* SUPPLIED PASSAGE:
Concept
Written by Cody Hilliard
At Coco Cineworks, and especially inside The Coco Collection, my north star is always the same: make it feel. With The Luthier, it became immediately clear that I didn’t just want to film a craft, I wanted to bring sound into the visual experience, like the image itself could vibrate. This wasn’t going to be a piece about facts and figures. It was going to be about devotion, obsession, and the kind of care you can’t measure, only recognize.
The first time I walked into Seman Violins in Skokie, Illinois, the place hit me with this Elvish-like energy, not flashy, just undeniable. Everything looked loved. Worn in the best way. Like every mark and scuff had a story and was proud of it. You could feel the history in the room. And that’s what I wanted to capture. Not how many violins were made, but the time that goes into one violin. The patience. The precision. The passion. The poetry of it. Because honestly, a well-spoken truth can land harder than any statistic ever will.

* AVAILABLE DATA:

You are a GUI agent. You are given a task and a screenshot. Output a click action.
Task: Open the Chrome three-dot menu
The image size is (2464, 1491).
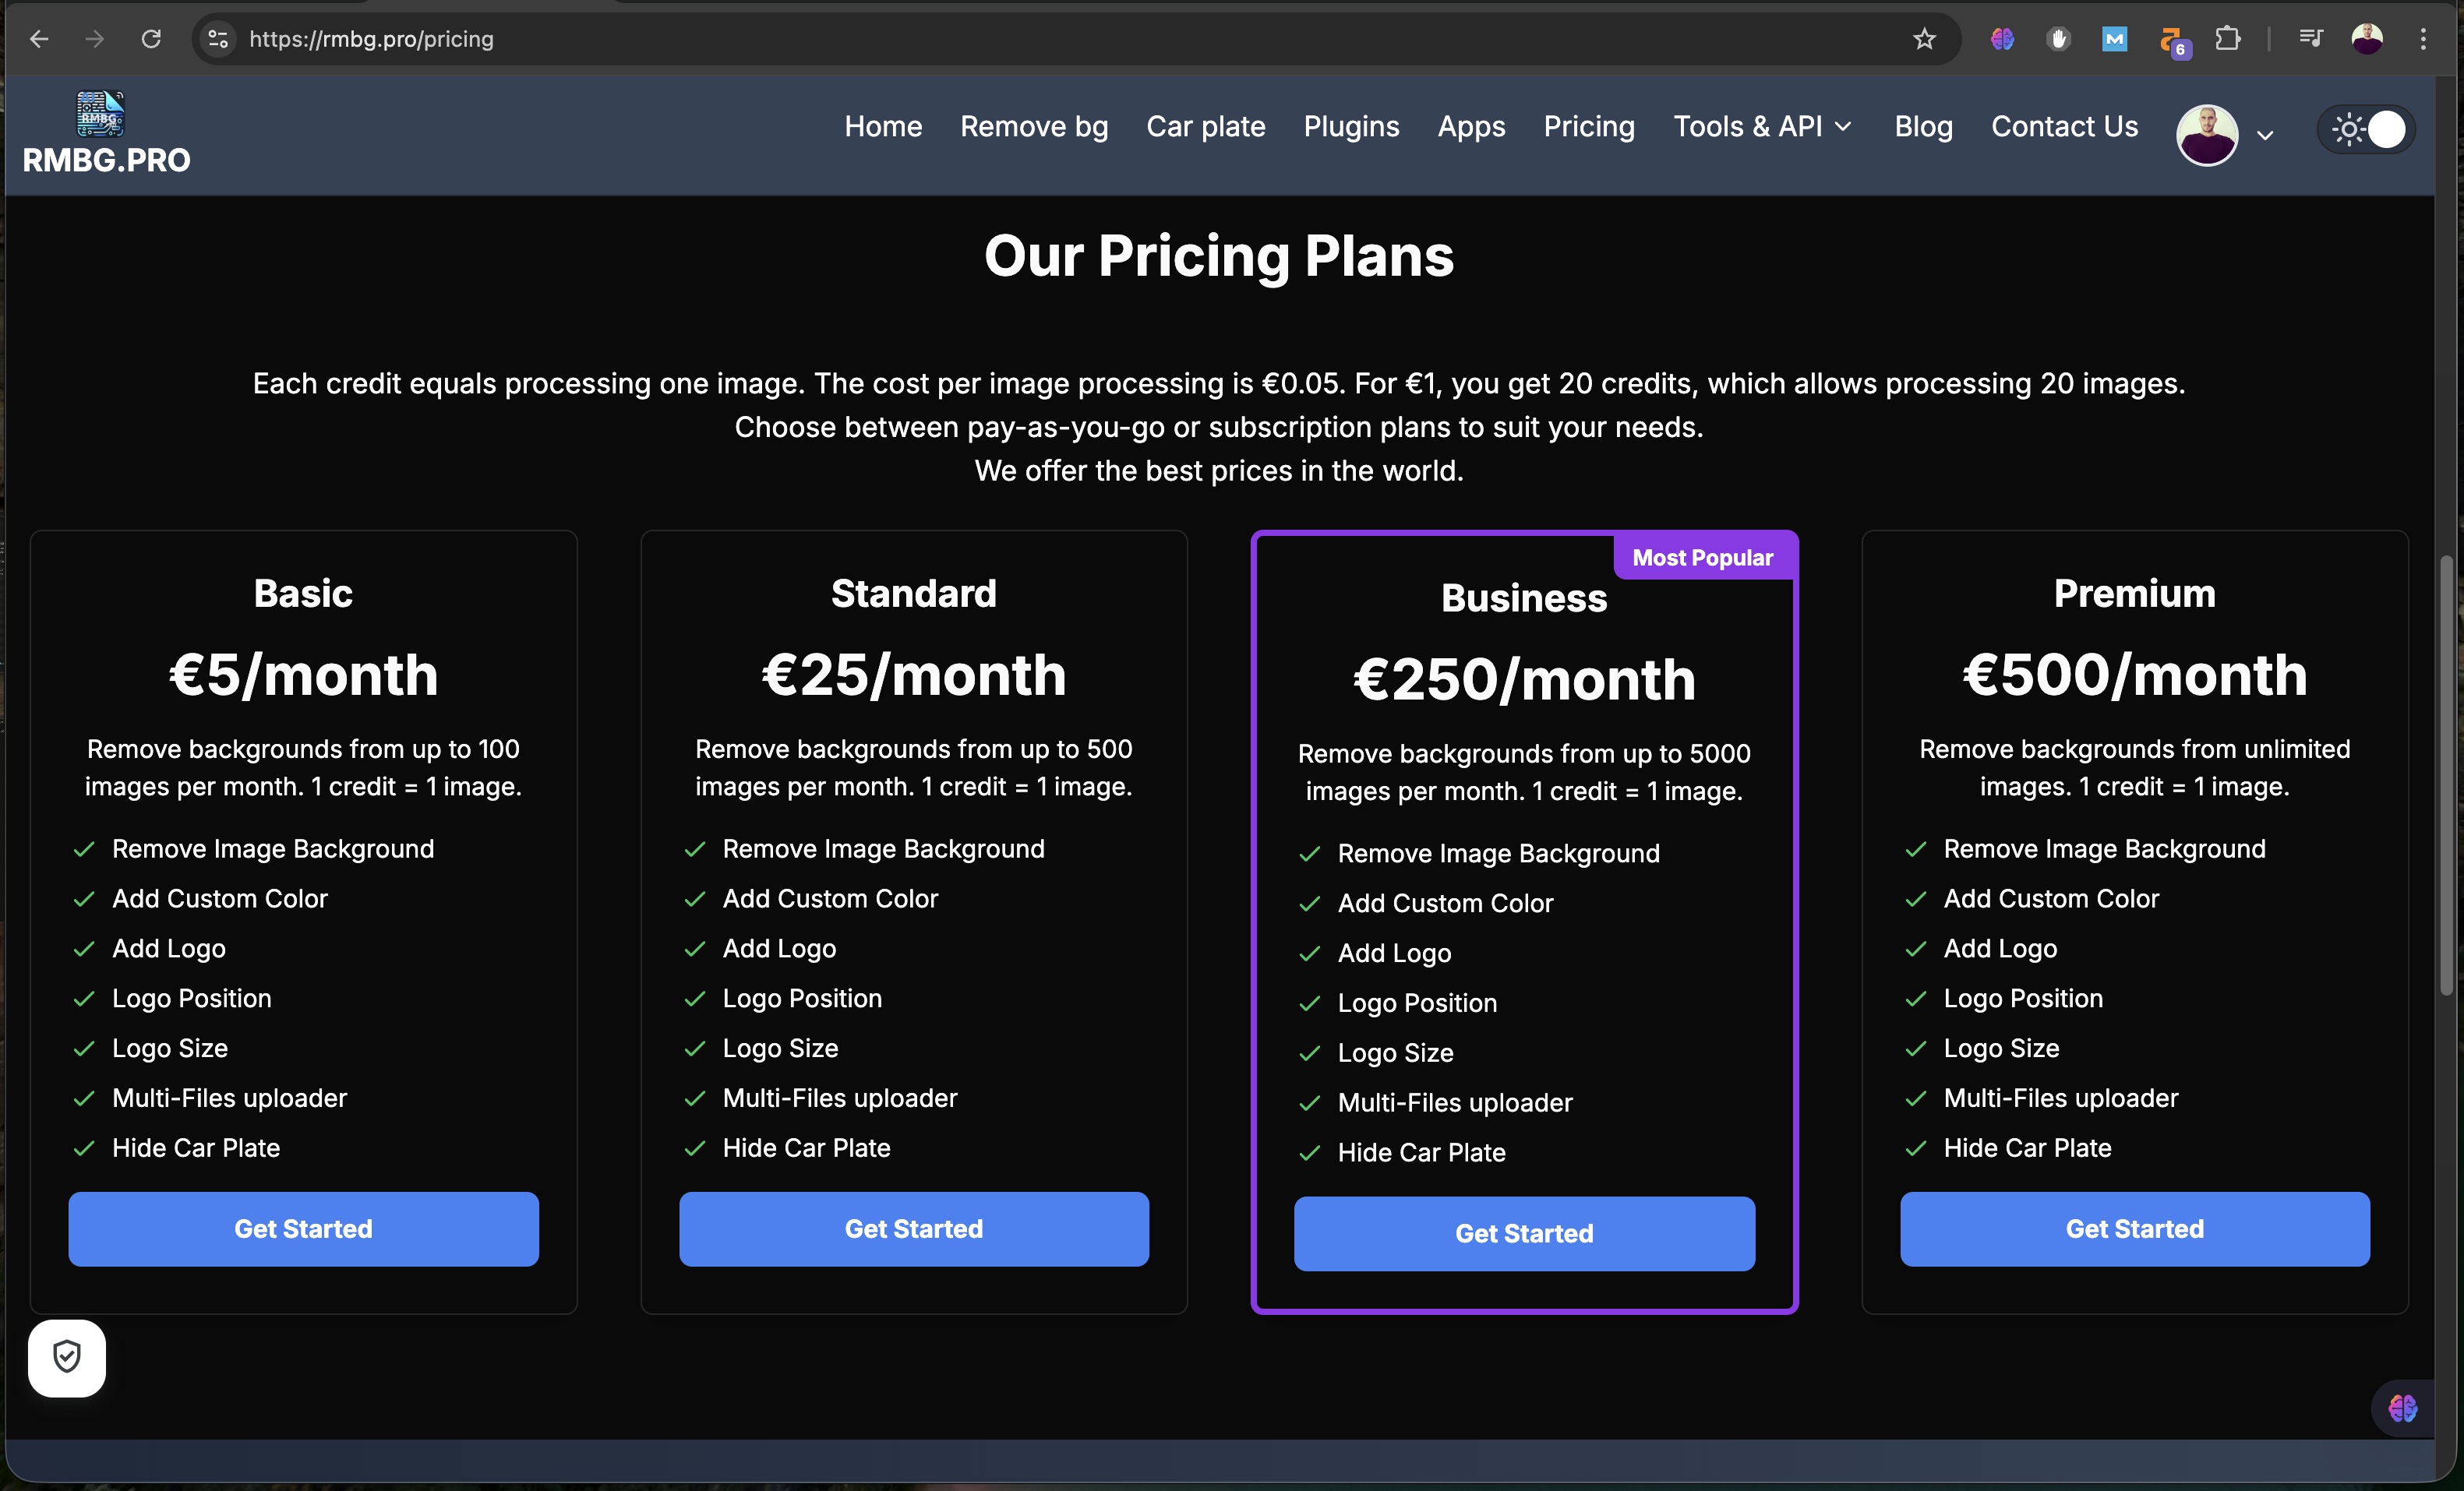click(2424, 39)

* EXERCISE REQUIREMENTS: Pick up the essay on filming The Luthier after its final sentence and continue it in the same first-person voice.

* EXERCISE RESULT:
The problem I kept wrestling with was simple and brutal: how do you show perfect sound? How do you film something that’s supposed to transport you? I circled ideas for a while, scribbling scripts that would never survive, sketching storyboards between commercial shoots, on flights, anywhere I could steal a moment. Then the shape of it snapped into focus. I wanted it to be three minutes and seven seconds, a small personal anchor from one of my old addresses, a reminder of that first spark of being out on my own. The same spirit that built Coco Cineworks. And the concept became clear: don’t explain the craft, ignite it. Make the sensation explosive. Make the feeling unavoidable.